Des perspectives commerciales prometteuses
Avec environ 15 milliards d'euros par an d'échanges commerciaux, le potentiel de croissance reste important. La cinquième puissance économique mondiale ne figure pas encore dans le top 10 des partenaires commerciaux de la France. Cette visite devrait s'accompagner d'annonces significatives :
- Une intention d'achat de 114 avions Rafale par l'Inde
- L'inauguration d'une chaîne de montage d'hélicoptères à Bangalore
- Un sommet sur l'intelligence artificielle
- Des projets dans le secteur des transports
Emmanuel Macron est accompagné d'une délégation d'entrepreneurs français de premier plan :
- EDF, Schneider Electric, CMA-CGM
- Dassault, Safran, Systra, Naval Group
- Des jeunes pousses comme Owkin (santé), Pigment (logiciel) et Aldoria (spatial)
Les points de friction géopolitiques persistent
La question épineuse des relations avec la Russie
Malgré les avancées commerciales, des "irritants" diplomatiques subsistent. Le principal point de tension concerne les relations de l'Inde avec la Russie. New Delhi continue de s'approvisionner en pétrole russe malgré les sanctions occidentales imposées après l'invasion de l'Ukraine.
"Des États comme la Pologne, les pays Baltes ou la Finlande ont du mal à digérer le fait que l'Inde ait continué à acheter du pétrole russe pendant des années, sans qu'on ose leur dire de ne plus le faire", rappelle Christophe Jaffrelot.
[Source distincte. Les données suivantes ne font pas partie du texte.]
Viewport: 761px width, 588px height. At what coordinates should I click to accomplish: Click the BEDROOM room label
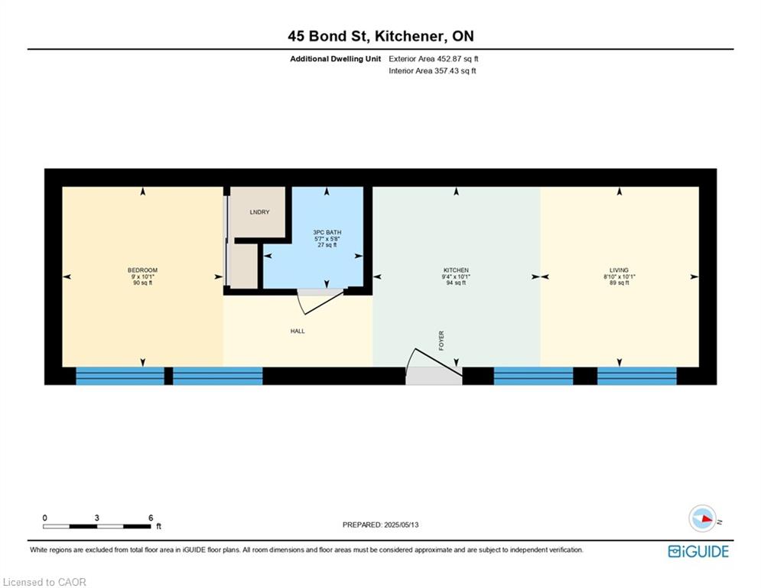click(x=142, y=270)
La position française sur ce sujet reste ferme : "New Delhi connaît notre position, qui est extrêmement ferme sur la Russie. On ne fait pas mystère de l'importance pour nous de ne pas alimenter de quelque façon que ce soit l'effort de guerre russe pour rendre possible la paix", indique une source française.
Une dépendance militaire historique
La relation ambiguë entre New Delhi et Moscou dépasse la seule question énergétique. Depuis la Guerre froide, l'armée indienne dépend largement du Kremlin, principal fournisseur d'armement du pays. 60% de l'arsenal militaire indien est d'origine russe.
"La Russie est toujours restée à nos côtés, dans les bons comme dans les mauvais moments. Il est difficile pour nous d'abandonner un partenaire historique qui a toujours soutenu nos intérêts, même si nous reconnaissons, il faut bien l'avouer, que les actions de Poutine en Ukraine sont tout à fait inacceptables", justifie Abhijit Singh, un officier de marine indien à la retraite.
Selon l'accord signé le 2 février entre les États-Unis et l'Inde, Donald Trump a laissé entendre que le gouvernement indien s'était engagé à diminuer, voire arrêter, ses importations de pétrole russe en échange d'un accord douanier plus favorable. Des affirmations qui restent à confirmer par les autorités indiennes.
Cette visite d'Emmanuel Macron en Inde s'inscrit donc dans un équilibre délicat : renforcer un partenariat stratégique précieux tout en naviguant entre les divergences géopolitiques, dans un monde où les alliances se redéfinissent constamment.